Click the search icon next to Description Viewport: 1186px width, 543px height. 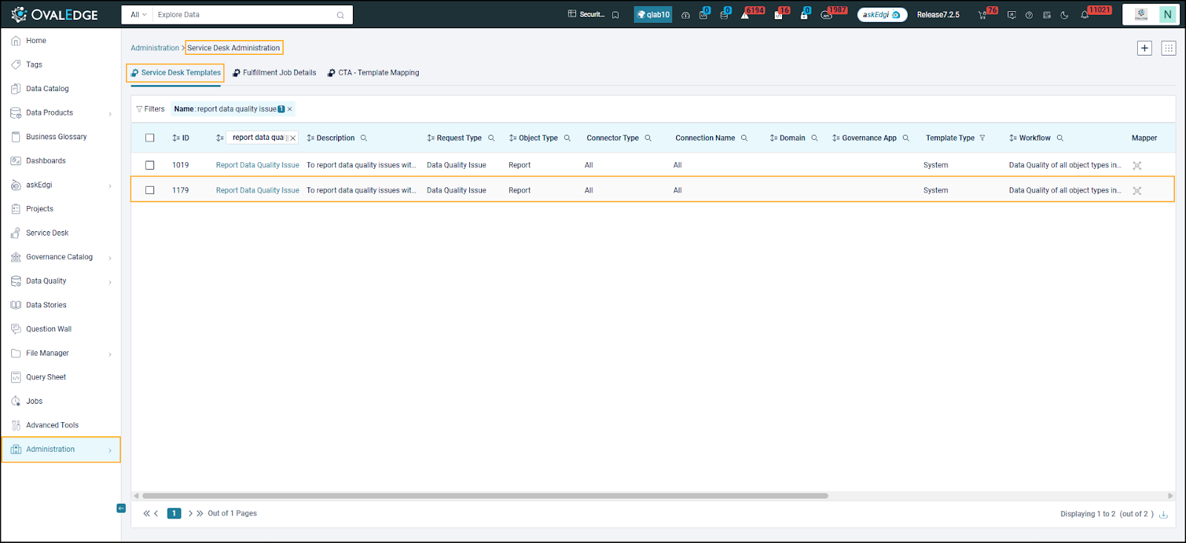(364, 138)
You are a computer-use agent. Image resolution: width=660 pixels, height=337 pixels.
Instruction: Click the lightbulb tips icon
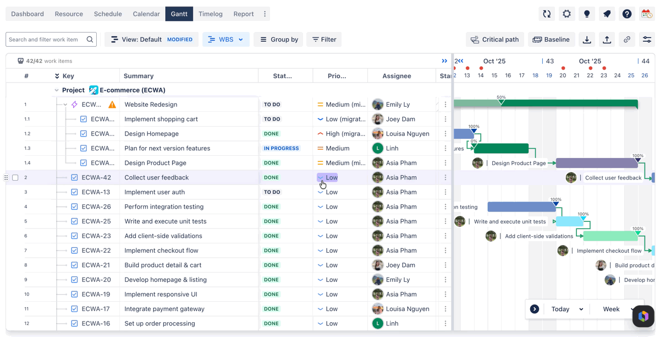587,14
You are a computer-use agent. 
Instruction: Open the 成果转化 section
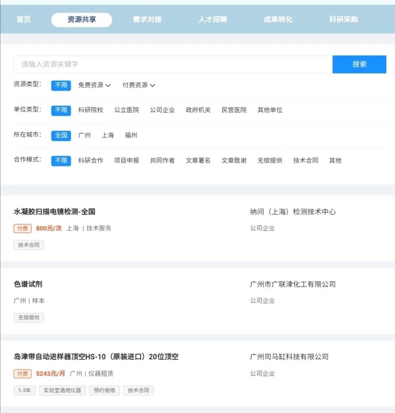click(x=278, y=19)
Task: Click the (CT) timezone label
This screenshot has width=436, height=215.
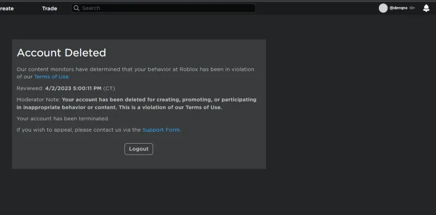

*-*-*

■ Your instructions:
Which lines of the listing above contain the word "agent" with matching case? Collect each such line and copy it in full.

■ Problem solution:
You are a computer-use agent. Image resolution: width=660 pixels, height=337 pixels.
You are a computer-use agent. 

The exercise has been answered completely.